Scratch debió de notar el cambio de mi expresión.
—Trabajo duro, señorita Dell —se apresuró a decir, como si quisiera aprovechar el momento para exponer sus virtudes antes de que fuera demasiado tarde—. Podría decirse que he pasado por una racha de mala suerte de un tiempo a esta parte, pero puedo hacer casi de todo. Puedo arreglar este sitio. Puedo reparar las escaleras. Puedo hacer de pinche o limpiar o…
Levanté la mano para que se callara.
—Para el carro. No puedo permitirme contratar a nadie.

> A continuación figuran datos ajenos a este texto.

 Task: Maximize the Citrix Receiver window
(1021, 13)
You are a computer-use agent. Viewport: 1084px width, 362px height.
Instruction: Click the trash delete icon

—No me hace falta mucho —dijo él—. Sé apañármelas por mi cuenta.
No me estaba suplicando, se limitaba a constatar un hecho.
Podía escuchar a Chase en mi cabeza: «Dell, te has vuelto loca. No conoces a este hombre de nada. ¡Por el amor de Dios, mujer, piensa con esa cabeza que tienes! Piensa en lo que vas a hacer, en lo que dirán los demás…».
Y en ese momento, en mitad del discurso airado de mi marido, escuché la voz de mi madre: «Cariño, cuando la marea cambia, tienes que confiar en tu instinto», me decía siempre.
—De acuerdo —le dije, tanto a mi madre como a Scratch—. Si estás dispuesto, puedes trabajar a cambio del alojamiento y de dos comidas al día… además de todas las sobras que quieras llevarte. Puedes limpiar las mesas, barrer el suelo, limpiar la cocina y encargarte del lavavajillas. Te daré dos semanas de prueba. Si te digo que te vayas, te vas sin rechistar. ¿Te parece bien?
Scratch asintió con la cabeza.
—Sí, señora. Me parece perfecto.
—Si necesitas algo, me lo pides. Si te pillo robando, llamaré al sheriff y lo tendrás detrás antes de que te des la vuelta.
Se agachó para coger al gato y lo acunó contra ese enorme pecho.
—¿Qué pasa con Ratón?
El gato me miró con unos enormes ojos verdes.
—¿Ratón?
—Sí, señora. Cuando la encontré, sólo era un cachorrito, del tamaño de un ratón. Y como es gris, el nombre le pegaba. No creará problemas.
—Puede quedarse, pero que no entre en la cafetería. La normativa sanitaria lo prohíbe.
—Sí, señora. —Guardó silencio—. ¿Señorita Dell?
—¿Qué?
—¿Va a pegarme con esa sartén?
De repente, me di cuenta de que seguía sosteniendo la sartén de hierro como si fuera un arma y de que no me había movido del sitio desde que lo vi.
Miré la sartén. Lo miré a él. Miré más allá de la ventanita, donde las primeras luces del alba empezaban a filtrarse a través de la deshilachada cortina.
—No —contesté—. Voy a preparar pan de maíz.